[Start EXERCISE INPUTS]

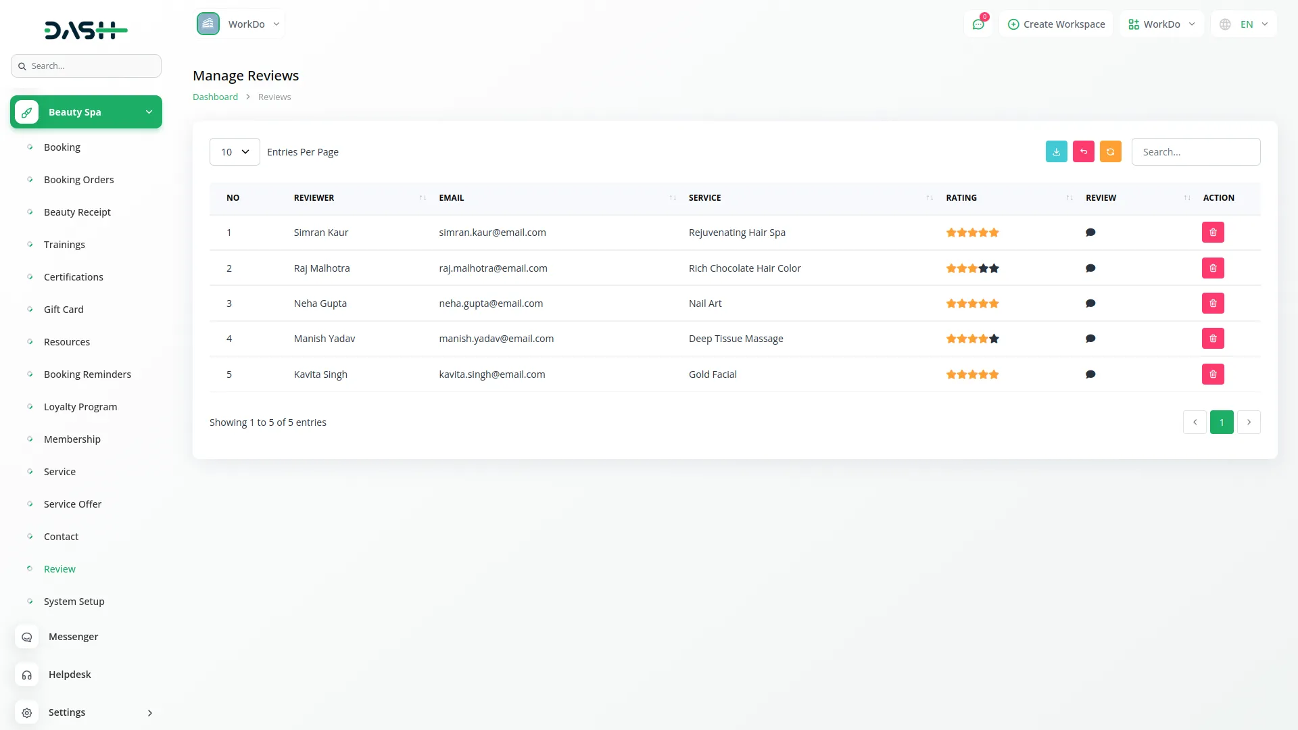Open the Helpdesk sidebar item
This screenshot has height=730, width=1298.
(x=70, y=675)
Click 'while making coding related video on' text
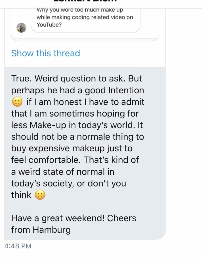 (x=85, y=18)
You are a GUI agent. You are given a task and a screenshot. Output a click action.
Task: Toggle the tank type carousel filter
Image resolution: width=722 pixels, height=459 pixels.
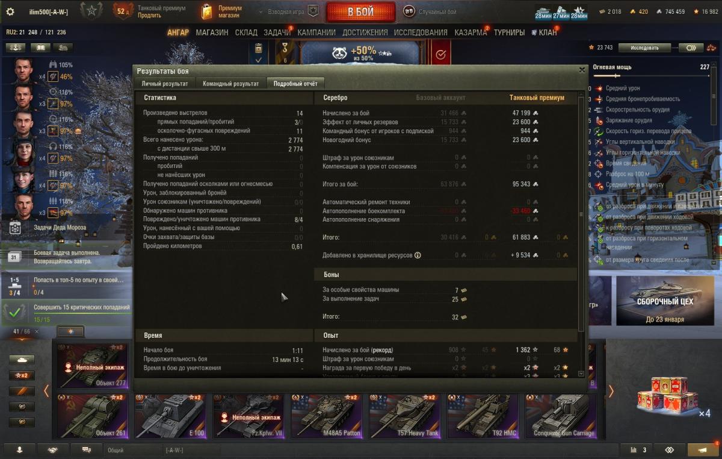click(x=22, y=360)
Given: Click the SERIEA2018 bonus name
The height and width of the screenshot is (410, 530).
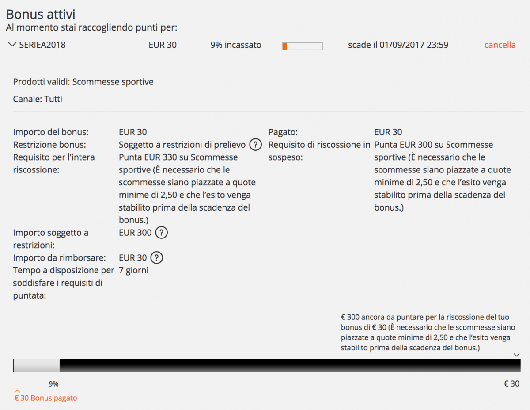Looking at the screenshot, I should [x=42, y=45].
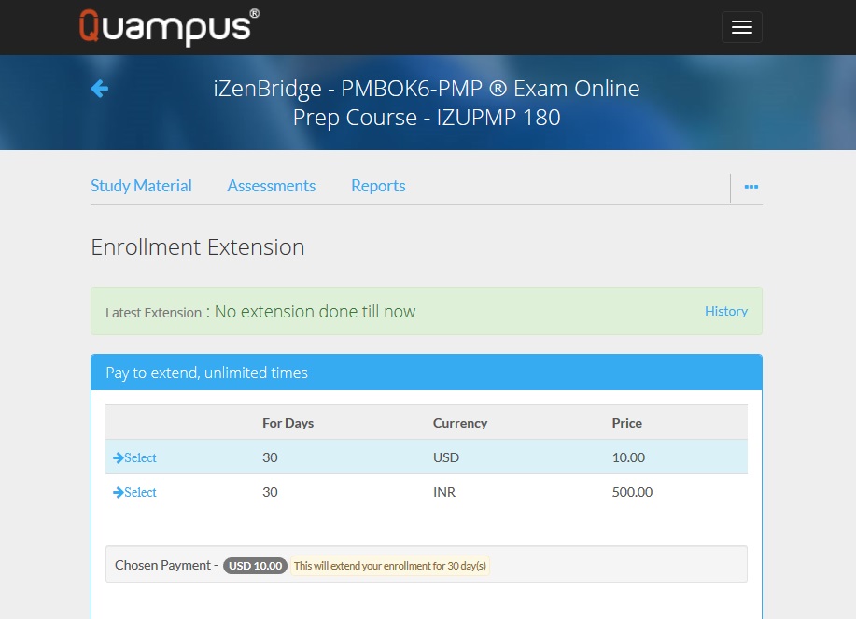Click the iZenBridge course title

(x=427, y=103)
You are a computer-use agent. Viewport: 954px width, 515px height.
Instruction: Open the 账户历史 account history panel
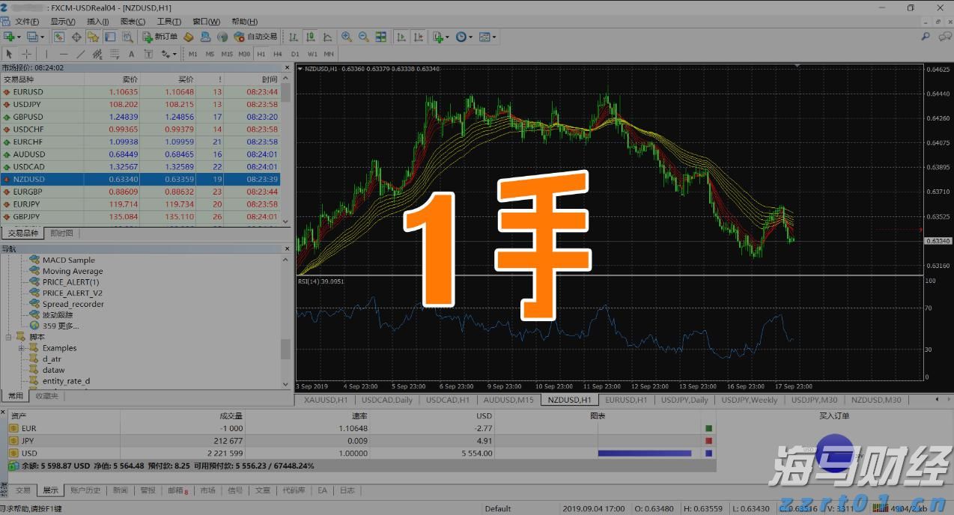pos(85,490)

[End EXERCISE INPUTS]

§ WHAT IS NEEDED: Can you edit the rows above so that "Toggle" becomes "Switch", with nothing else changed and the pictures omitted?

§ TASK RESPONSE:
Open the Helpdesk sidebar item
This screenshot has height=730, width=1298.
(x=70, y=675)
Click 'while making coding related video on' text
 (x=85, y=18)
You are a GUI agent. You are given a task and a screenshot. Output a click action.
Task: Switch the tank type carousel filter
Image resolution: width=722 pixels, height=459 pixels.
click(x=22, y=360)
Given: Click the SERIEA2018 bonus name
The height and width of the screenshot is (410, 530).
Looking at the screenshot, I should [x=42, y=45].
Click the iZenBridge course title

(x=427, y=103)
You are a computer-use agent. Viewport: 954px width, 515px height.
Instruction: Open the 账户历史 account history panel
pos(85,490)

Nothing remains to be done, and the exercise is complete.